Three things to know:

  1. Header links. Click any column title and you jump to that assessment's grading queue (the per-activity view above). The Gradebook is the natural launch pad when you're moving across assessments rather than across students.
  2. Edit cells directly. You can type a grade in any cell. This is the only place to enter grades for Offline assessments — there's nothing to click into for those, since there's no submission. It also works as an override for the other types if you ever need to nudge a grade after the submission has been saved.
  3. Save All Changes. Edits are tracked locally until you click the Save All Changes button at the top (or press Ctrl+S). The button shows how many cells have unsaved edits. This batches the writes so you can flow through the grid without saving every cell.

Extra-credit columns are tinted blue and show a "Max Extra: N" hint under the title instead of a weight, so they're easy to spot.

A typical week

A common rhythm for a seminary instructor:

  1. Monday morning — open the course. The To-Do card shows "Assignments to Grade — 8". Click it, work through the eight submissions one by one, save each.
  2. Mid-week — the discussion deadline passes. To-Do card now shows "Discussions to Grade — 12". Open the queue, see the "Replies" column (X / Y format when a minimum is set) so you know at a glance who hit the participation requirement and who didn't. Grade the ones who met it; reach out to the ones who didn't.
  3. End of class session — open the Gradebook, find the "Class Participation" (Offline) column, and type in scores for the students who spoke up well. Hit Save All Changes once.
  4. End of term — open the Gradebook to see the full grid, spot any missing cells, fill in the last few Offline assessments, and verify the totals look right before publishing final grades.

Setting up an assessment plan for a course

Before any of the above works, the course needs Assessment Criteria defined. From a Course Schedule, click Course Assessment to open the configuration page. Add one row per graded thing in the syllabus:

  • Pick the type (Quiz / Assignment / Exam / Discussion / Offline).
  • For non-Offline types, link the actual activity (the specific Quiz, Assignment Activity, etc.).
  • Set the weight (percentage of the final grade) — or tick Extra Credit and enter max points, in which case the row counts on top of the 100% rather than against it.
  • Optionally set a due date — used for the To-Do card's "Due Soon" list and for marking late submissions.
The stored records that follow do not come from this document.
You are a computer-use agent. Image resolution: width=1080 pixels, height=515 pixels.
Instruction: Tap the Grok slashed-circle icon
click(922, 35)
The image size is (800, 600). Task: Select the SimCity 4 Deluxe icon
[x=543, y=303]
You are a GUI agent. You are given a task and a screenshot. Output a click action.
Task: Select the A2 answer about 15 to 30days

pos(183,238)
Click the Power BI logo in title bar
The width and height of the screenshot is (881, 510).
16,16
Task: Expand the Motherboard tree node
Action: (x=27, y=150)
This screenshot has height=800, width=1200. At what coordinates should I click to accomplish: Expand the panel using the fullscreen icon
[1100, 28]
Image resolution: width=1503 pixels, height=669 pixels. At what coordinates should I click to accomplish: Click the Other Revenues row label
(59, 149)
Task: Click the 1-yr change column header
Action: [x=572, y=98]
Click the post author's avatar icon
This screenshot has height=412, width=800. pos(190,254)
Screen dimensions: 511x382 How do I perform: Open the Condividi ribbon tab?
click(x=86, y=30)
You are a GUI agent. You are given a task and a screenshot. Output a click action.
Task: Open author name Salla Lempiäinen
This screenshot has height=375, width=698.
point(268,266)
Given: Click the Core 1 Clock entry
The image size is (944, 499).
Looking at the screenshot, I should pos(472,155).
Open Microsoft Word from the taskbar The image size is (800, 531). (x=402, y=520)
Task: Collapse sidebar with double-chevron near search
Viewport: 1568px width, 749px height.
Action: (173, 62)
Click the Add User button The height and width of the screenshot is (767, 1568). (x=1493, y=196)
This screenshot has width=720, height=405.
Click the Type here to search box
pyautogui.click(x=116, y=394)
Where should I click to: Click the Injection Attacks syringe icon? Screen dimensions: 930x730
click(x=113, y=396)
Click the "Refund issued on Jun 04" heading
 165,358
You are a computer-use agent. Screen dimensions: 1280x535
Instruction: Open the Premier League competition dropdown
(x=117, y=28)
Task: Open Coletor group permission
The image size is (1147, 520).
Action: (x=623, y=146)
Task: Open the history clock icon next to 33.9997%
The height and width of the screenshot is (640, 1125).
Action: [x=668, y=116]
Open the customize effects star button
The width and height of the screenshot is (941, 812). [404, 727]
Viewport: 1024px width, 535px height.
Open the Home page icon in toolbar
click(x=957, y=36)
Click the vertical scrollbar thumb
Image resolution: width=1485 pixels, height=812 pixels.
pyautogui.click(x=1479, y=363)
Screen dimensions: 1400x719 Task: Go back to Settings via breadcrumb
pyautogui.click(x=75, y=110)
The total weight of non-extra-credit rows must equal 100 before you can save. The page shows a running total at the top in red until you get there.

Tips

  • Don't grade in the Gradebook by default. Clicking through the per-activity queue gives you the full submission view (the file, the rubric, the feedback box, prior comments). The Gradebook is for Offline grades, overrides, and end-of-term sweeps.
  • Use Offline liberally. Anything that lives on a clipboard or in your head — attendance, oral exam scores, peer evaluation totals, presentation rubric scores — becomes a clean column in the Gradebook the moment you add an Offline Assessment Criterion.
  • One Offline row per category. A single "Participation" row combining attendance, oral engagement, and group work is fine when the syllabus describes it that way. Splitting them into separate rows is fine too — students see the breakdown and you can weight each piece.
  • Discussion replies count toward "complete," not toward the grade. The minimum-replies setting controls when the discussion is marked complete on the student's outline and To-Do. The grade itself is whatever you enter on the Discussion Submission — you can reward participation with the score, deduct for missing it, or use a separate Offline assessment if you want to track participation apart from the discussion's content.